Answer with a single number: the count of lines below that hold "computer".

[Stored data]
-=-=-=-=-
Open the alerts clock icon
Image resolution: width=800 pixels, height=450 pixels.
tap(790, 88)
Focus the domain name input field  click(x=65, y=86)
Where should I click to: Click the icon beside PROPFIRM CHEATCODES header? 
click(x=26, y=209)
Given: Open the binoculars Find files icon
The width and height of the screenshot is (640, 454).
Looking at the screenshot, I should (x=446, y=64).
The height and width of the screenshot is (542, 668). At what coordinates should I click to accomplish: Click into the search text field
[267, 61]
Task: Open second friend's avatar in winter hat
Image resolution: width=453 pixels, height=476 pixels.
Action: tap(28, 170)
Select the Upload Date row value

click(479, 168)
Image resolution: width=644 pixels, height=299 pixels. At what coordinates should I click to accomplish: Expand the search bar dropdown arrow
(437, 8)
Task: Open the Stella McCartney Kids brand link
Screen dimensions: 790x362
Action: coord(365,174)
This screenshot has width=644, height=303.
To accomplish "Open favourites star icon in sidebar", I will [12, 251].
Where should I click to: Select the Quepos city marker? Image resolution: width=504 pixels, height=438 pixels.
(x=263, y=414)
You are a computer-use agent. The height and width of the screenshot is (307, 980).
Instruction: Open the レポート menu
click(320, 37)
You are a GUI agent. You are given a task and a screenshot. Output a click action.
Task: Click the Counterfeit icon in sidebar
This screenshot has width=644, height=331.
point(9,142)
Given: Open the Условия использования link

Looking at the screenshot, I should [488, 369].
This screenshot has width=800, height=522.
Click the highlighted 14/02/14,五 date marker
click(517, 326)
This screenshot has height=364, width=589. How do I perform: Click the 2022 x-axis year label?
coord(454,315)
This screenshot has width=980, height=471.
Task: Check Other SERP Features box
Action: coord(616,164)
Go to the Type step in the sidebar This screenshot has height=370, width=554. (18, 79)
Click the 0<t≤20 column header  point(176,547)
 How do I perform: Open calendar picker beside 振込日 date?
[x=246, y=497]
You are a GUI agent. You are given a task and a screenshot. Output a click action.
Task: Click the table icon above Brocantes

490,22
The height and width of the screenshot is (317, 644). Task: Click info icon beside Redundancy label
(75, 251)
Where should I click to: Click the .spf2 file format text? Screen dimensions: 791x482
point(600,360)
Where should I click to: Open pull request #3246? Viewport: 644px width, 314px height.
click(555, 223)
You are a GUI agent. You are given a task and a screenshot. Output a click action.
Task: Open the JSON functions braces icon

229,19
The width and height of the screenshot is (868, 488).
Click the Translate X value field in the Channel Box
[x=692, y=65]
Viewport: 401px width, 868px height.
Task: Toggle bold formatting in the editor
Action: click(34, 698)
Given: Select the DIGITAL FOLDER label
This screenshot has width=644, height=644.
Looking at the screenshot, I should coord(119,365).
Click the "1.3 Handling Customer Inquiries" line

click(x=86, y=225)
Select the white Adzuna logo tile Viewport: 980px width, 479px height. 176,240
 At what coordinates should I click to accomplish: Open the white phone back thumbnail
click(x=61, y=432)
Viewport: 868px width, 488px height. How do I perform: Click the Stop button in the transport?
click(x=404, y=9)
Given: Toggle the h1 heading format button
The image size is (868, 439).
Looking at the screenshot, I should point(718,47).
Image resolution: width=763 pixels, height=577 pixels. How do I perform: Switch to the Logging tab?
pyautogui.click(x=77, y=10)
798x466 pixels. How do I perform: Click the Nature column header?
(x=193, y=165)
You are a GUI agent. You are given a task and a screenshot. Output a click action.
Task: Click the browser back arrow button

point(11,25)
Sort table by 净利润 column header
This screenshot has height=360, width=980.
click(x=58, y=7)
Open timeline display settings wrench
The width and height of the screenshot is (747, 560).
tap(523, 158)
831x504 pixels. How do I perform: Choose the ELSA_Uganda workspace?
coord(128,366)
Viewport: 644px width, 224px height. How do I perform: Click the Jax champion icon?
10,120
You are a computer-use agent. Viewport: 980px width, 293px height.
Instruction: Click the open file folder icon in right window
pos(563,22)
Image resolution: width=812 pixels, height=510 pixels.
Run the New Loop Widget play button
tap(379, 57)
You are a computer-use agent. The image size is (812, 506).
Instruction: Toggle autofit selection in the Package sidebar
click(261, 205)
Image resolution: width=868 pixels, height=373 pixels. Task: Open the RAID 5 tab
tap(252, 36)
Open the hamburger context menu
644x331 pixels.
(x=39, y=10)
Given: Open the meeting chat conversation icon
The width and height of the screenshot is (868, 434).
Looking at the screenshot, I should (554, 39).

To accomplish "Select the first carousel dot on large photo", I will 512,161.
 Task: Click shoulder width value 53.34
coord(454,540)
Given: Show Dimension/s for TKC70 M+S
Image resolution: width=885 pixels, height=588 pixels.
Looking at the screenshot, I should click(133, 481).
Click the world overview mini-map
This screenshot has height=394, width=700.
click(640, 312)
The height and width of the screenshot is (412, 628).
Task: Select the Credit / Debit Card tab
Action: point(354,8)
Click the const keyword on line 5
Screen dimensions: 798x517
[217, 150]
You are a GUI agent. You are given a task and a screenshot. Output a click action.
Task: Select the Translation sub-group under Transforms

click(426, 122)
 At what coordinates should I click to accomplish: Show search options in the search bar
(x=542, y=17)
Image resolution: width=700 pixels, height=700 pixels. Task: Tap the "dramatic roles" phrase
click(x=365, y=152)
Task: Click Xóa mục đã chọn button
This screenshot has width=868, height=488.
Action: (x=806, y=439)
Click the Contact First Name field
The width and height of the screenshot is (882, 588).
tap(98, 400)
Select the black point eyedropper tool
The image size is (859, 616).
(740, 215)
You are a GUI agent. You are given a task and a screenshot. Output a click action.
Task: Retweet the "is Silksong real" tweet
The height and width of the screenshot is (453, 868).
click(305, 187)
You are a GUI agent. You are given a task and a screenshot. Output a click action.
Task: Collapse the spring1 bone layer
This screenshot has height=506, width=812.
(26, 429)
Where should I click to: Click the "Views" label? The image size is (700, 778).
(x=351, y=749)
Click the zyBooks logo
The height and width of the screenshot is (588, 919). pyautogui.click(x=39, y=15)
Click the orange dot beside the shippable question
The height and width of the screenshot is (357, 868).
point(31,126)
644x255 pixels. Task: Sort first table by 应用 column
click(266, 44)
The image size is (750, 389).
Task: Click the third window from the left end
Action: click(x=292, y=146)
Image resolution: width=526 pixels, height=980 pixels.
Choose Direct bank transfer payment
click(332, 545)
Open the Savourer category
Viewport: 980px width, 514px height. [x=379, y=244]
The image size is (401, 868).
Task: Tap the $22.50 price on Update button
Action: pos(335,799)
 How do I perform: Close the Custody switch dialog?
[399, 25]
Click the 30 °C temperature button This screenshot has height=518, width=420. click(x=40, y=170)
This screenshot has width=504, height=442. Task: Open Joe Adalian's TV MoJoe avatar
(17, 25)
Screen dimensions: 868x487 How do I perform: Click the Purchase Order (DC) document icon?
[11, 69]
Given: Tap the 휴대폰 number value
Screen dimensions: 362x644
-=-=-=-=-
Output below: 3